Discussion Questions for Students and Their Teachers

Relate the following aspects to digital transformation in your field of research, work, or study.

  1. 1.

    Identity and intersectionality

    When you talk about the human, who is considered, and who is not?

    How could an intersectional perspective broaden your view?

  2. 2.

    Knowledge production and methodology

    Can you identify marginalized perspectives? Think about the in/visibility of people, areas of work, and non-human actors.

    Do your methods, approaches, and tools need to change to be more inclusive?

  3. 3.

    Power and hierarchies

    How do power dynamics materialize in your field, e.g., hierarchies between tech developer and lay user, expert, and non-expert but also structural inequalities in society?

Furthermore, which of the steps outlined in the conclusion (awareness raising, decision to design for social good, policy making) is most needed in your field? Find examples to illustrate your answers!

Learning Resources for Students

  1. 1.

    Bardzell, S. (2010) ‘Feminist HCI: Taking Stock and Outlining an Agenda for Design’, Proceedings of the SIGCHI Conference on Human Factors in Computing Systems. New York, NY, USA, Association for Computing Machinery, pp. 1301–1310.

    Bardzell introduces feminist theory and explores its meaning for interaction design. The paper contains examples from industrial design, architecture, and game design.

  2. 2.

    Irani, L., Vertesi, J., Dourish, P., Philip, K. and Grinter, R. E. (2010) ‘Postcolonial computing’, Proceedings of the SIGCHI Conference on Human Factors in Computing Systems. New York, NY, USA, ACM, pp. 1311–1320.

    This paper brings together human-computer interaction, science and technology studies, and postcolonial thinking to address theory and design issues in so-called designing for development debates in global contexts.

  3. 3.

    Spiel, K. (2021) ‘“Why Are They All Obsessed with Gender?”— (Non)Binary Navigations through Technological Infrastructures,’ Designing Interactive Systems Conference 2021. New York, NY, USA, Association for Computing Machinery, pp. 478–494.

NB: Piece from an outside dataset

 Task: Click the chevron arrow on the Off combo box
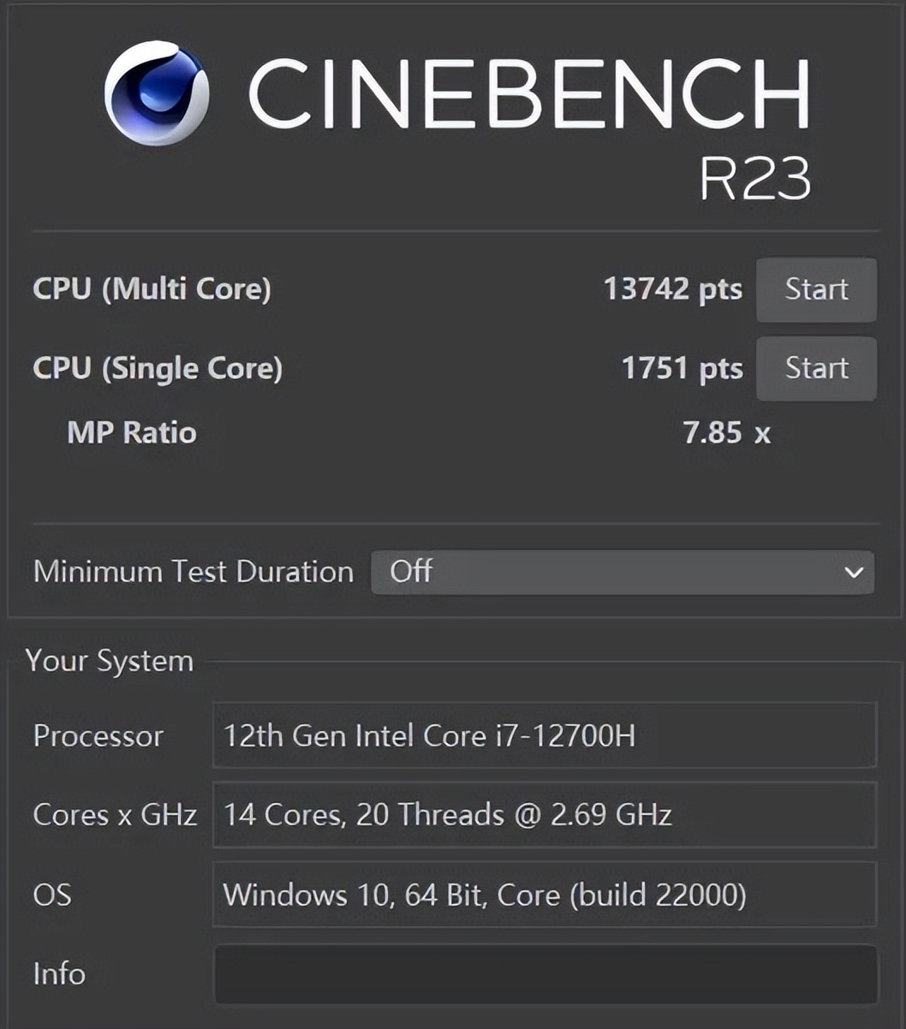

    Excellent study on how gender is encoded in technological infrastructures. The paper explains gender theory and the co-construction of gender, interaction technology, and infrastructures.

  4. 4.

    Draude, C., Klumbyte, G., Lücking, P. and Treusch, P. (2020) ‘Situated algorithms: a sociotechnical systemic approach to bias’, Online Information Review, vol. 44, no. 2, pp. 325–342.

    This paper provides a deeper insight into the relation of algorithms, social bias, and sociotechnical systems design. It accounts for social inequalities in systems design through a proposed methodology.

  5. 5.

    Draude, C., Hornung, G. and Klumbytė, G. (2022) ‘Mapping Data Justice as a Multidimensional Concept Through Feminist and Legal Perspectives’, in Hepp, A., Jarke, J. and Kramp, L. (eds) New Perspectives in Critical Data Studies, Cham, Springer International Publishing, pp. 187–216.

    This interdisciplinary paper interrogates data justice through the lenses of feminist and legal studies to reconfigure data justice as a multidimensional, interdisciplinary practice in IT design.

  6. 6.

    Draude, C. and Maaß, S. (2018) ‘Making IT work: Integrating Gender Research in Computing Through a Process Model’, Conference, Gender & IT: Proceedings: 14.-15.05.2018, Heilbronn. Heilbronn, Germany, 5/14/2018–5/15/2018. New York, New York, The Association for Computing Machinery, Inc, pp. 43–50. Website: www.gerd-model.com

    The GERD model is a process model that allows to work with intersectional gender knowledge in IT systems design, development, and research.